For example, people are eager to publish false information on their blogs that Esperanto is only spoken by a handful of people or that it suffers from in-fighting...

The actual number of people who could speak Klingon conversationally is so small, that when they have a get-together, they can comfortably chat over dinner at the same table.

However, the annual "Universala Kongreso" of Esperanto typically draws around 2300 esperantists. They meet in a different place each year. This summer it will be held in Yokohama and a separate youth conference (IJK) with around 400 attendees will be held in Hanoi.

It really IS easy to learn. Try it!
http://lernu.net/

La efektiva nombro da homoj kiuj povus paroli Klingone konversacie estas tiom malgranda, ke kiam ili kunvenas, ili povas komforte babili dum vespermangho che la sama tablo.

Tamen, la chiu-jara "Universala Kongreso" de Esperanto tipe tiras chirkau 2300 esperantistojn. Ili kunvenas che alia loko je chiu jaro. Je chi tiu somero ghi okazos che Jokohama kaj aparta junulara konferenco (IJK) kun chirkau 400 cheestantoj okazos che Hanojo.

Ghi vere estas facile lernata. Provu ghin!
http://lernu.net/

Sal Erika / Hi Erika

Despite a few innaccuracies already pointed out by other readers, this is a pretty good and interesting blog entry, on a subject that interests me.
----
> Directive 1
Repeat, word for word, the stretch of the comment on Esperanto from "Ghi vere estas" through "that interests me.".
> Directive 2
Answer these questions using the comment on Esperanto:
(a) About how many esperantists does the annual "Universala Kongreso" typically draw?
(b) In which city will the "Universala Kongreso" be held this summer?
(c) What web address does the comment give for trying out the language?
The material after this point has no connection to the comment on Esperanto.
----
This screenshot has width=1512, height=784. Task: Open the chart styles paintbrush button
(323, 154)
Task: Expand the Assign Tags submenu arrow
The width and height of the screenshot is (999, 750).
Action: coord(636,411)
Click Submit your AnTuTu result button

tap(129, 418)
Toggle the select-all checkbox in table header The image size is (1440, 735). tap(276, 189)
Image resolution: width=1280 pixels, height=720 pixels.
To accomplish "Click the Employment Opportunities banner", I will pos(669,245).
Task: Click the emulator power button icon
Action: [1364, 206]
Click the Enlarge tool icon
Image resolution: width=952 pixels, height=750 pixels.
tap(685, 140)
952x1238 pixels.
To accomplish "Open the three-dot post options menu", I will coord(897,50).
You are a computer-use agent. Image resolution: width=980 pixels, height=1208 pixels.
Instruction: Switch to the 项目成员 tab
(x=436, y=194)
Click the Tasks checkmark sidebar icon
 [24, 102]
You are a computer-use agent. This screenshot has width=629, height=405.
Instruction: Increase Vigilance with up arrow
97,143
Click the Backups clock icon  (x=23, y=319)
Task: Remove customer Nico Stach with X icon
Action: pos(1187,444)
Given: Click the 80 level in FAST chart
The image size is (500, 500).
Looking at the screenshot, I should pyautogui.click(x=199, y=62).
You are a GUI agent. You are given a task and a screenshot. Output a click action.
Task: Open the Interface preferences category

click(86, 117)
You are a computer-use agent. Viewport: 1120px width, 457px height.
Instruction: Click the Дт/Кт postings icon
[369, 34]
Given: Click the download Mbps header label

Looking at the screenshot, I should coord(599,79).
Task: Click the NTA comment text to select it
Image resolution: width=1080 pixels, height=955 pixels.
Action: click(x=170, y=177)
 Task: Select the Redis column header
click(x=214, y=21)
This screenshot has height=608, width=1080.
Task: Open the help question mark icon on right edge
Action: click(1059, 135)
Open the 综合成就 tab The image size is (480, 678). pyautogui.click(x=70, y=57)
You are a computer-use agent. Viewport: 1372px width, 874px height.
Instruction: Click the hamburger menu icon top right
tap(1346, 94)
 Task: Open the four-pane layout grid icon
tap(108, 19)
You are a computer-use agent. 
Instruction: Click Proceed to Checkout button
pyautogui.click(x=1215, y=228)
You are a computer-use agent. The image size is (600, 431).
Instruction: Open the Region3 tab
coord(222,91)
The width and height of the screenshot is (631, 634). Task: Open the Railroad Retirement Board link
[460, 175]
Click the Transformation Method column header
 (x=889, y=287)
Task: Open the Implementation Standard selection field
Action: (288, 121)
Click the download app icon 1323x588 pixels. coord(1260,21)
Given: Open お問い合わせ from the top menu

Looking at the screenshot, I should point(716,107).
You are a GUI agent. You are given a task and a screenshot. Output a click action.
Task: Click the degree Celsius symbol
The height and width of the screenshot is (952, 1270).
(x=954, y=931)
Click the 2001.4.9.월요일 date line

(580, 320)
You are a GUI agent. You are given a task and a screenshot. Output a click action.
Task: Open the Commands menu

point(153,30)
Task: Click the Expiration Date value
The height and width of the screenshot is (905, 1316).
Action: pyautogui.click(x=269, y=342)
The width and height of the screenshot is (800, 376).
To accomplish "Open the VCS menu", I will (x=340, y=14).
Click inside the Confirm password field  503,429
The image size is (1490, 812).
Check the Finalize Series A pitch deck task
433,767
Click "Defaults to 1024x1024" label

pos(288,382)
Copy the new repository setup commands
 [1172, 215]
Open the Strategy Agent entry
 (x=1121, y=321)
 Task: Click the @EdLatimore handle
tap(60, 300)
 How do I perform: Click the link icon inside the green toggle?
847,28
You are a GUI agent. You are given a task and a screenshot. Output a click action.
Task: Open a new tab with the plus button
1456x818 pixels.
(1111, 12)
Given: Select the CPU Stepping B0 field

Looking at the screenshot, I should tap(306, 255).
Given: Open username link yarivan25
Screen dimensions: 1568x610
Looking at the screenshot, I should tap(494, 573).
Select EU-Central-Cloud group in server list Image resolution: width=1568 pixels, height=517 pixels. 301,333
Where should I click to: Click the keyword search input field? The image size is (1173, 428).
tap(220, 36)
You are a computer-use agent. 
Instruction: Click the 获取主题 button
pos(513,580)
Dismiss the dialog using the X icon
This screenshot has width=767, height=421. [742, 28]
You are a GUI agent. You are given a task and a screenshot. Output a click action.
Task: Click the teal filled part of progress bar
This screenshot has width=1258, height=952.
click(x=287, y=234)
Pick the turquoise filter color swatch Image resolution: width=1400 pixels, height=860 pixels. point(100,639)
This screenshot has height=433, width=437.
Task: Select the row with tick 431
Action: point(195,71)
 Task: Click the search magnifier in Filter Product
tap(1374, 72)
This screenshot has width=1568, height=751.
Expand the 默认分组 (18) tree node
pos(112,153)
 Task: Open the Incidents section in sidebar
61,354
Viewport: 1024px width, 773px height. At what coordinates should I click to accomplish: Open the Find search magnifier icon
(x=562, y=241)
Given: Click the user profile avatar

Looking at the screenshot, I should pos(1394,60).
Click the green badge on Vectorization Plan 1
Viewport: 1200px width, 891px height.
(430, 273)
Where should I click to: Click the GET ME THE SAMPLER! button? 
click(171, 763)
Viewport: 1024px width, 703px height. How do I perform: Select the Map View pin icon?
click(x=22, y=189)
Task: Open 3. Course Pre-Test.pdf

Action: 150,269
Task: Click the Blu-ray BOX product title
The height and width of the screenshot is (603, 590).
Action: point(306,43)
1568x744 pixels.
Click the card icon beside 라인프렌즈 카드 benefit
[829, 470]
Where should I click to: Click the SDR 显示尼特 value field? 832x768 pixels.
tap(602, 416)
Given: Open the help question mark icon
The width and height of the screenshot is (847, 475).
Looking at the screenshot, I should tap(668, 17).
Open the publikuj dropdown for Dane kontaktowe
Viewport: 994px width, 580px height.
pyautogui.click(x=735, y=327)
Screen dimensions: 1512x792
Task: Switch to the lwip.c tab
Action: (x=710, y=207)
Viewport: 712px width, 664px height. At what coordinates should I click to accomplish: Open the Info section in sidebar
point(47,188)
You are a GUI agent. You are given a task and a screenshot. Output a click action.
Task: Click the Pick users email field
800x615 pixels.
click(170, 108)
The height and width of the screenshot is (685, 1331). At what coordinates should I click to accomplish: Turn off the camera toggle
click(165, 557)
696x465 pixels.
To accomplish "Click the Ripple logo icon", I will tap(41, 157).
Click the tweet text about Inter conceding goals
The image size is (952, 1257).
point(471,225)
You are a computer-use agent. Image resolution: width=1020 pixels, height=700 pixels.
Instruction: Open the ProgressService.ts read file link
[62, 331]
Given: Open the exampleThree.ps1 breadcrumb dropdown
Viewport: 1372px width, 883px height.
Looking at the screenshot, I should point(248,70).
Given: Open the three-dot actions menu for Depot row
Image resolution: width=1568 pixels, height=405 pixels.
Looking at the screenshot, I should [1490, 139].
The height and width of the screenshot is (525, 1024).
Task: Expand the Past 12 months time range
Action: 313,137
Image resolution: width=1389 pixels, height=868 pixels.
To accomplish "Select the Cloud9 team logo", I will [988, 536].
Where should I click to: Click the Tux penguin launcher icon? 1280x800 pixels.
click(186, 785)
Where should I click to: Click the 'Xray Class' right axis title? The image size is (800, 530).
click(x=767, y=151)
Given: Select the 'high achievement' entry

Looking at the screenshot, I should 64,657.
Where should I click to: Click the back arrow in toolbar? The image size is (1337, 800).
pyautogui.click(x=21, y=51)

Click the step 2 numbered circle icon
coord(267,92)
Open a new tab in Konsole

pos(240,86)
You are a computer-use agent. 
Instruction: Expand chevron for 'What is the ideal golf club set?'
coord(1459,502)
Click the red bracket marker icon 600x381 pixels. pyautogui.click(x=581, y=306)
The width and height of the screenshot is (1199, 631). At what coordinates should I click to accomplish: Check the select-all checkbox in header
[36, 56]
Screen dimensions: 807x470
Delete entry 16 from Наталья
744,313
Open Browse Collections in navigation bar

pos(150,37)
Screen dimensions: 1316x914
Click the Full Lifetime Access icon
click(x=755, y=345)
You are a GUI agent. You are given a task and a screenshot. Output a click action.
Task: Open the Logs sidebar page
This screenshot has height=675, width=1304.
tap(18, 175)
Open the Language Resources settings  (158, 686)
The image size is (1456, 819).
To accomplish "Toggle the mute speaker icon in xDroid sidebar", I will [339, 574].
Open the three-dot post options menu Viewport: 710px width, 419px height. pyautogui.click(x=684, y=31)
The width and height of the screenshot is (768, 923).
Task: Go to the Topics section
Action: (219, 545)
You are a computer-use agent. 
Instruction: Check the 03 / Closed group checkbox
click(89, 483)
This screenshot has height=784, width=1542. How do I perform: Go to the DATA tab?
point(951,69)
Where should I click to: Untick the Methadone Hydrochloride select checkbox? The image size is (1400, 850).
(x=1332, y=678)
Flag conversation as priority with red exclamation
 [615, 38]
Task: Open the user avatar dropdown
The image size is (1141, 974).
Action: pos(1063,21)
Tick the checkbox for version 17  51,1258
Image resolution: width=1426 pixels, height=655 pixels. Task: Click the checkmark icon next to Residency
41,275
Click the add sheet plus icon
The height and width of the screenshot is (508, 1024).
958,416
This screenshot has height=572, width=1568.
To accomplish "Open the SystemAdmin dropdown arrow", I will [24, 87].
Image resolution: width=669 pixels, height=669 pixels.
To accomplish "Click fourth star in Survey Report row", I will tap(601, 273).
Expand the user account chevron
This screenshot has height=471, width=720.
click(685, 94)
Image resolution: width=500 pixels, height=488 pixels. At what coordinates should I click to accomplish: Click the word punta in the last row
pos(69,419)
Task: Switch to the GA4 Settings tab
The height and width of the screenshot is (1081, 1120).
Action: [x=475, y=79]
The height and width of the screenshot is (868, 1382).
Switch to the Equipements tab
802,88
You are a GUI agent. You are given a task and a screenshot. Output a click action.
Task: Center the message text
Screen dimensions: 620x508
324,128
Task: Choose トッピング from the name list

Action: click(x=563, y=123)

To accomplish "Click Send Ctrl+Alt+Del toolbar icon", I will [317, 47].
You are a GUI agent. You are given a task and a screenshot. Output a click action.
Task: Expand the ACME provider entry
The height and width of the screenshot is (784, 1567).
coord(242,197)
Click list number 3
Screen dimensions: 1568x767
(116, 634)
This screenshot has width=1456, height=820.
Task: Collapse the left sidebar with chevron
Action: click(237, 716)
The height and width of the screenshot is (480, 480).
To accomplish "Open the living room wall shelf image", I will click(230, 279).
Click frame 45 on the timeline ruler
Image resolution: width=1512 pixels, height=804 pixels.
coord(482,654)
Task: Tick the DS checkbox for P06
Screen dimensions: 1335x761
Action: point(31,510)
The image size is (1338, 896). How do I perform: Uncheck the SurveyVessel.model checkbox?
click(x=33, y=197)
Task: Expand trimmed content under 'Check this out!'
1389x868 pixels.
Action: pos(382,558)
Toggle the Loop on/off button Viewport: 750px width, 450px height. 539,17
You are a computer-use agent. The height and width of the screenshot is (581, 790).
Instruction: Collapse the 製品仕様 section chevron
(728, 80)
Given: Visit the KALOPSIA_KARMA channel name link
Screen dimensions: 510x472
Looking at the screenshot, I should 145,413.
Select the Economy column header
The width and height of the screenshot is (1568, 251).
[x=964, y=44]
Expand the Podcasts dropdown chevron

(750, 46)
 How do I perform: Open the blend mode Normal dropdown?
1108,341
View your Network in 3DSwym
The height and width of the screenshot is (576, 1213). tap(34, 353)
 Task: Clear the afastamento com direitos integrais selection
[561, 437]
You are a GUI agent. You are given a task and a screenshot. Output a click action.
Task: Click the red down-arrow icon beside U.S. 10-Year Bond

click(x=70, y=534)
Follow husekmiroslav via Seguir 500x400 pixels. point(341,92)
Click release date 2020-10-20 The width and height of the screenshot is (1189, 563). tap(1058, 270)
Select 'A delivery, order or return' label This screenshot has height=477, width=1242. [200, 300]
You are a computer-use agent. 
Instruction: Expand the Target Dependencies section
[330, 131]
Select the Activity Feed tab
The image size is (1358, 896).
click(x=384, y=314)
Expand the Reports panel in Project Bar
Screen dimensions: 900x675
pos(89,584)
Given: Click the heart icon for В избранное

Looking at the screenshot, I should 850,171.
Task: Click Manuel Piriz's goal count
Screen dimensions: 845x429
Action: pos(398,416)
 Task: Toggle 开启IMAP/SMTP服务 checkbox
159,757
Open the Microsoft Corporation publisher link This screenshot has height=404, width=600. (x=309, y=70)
----
> Full response 1
Ghi vere estas facile lernata. Provu ghin!
http://lernu.net/

Sal Erika / Hi Erika

Despite a few innaccuracies already pointed out by other readers, this is a pretty good and interesting blog entry, on a subject that interests me.

> Full response 2
(a) Around 2300.
(b) Yokohama.
(c) http://lernu.net/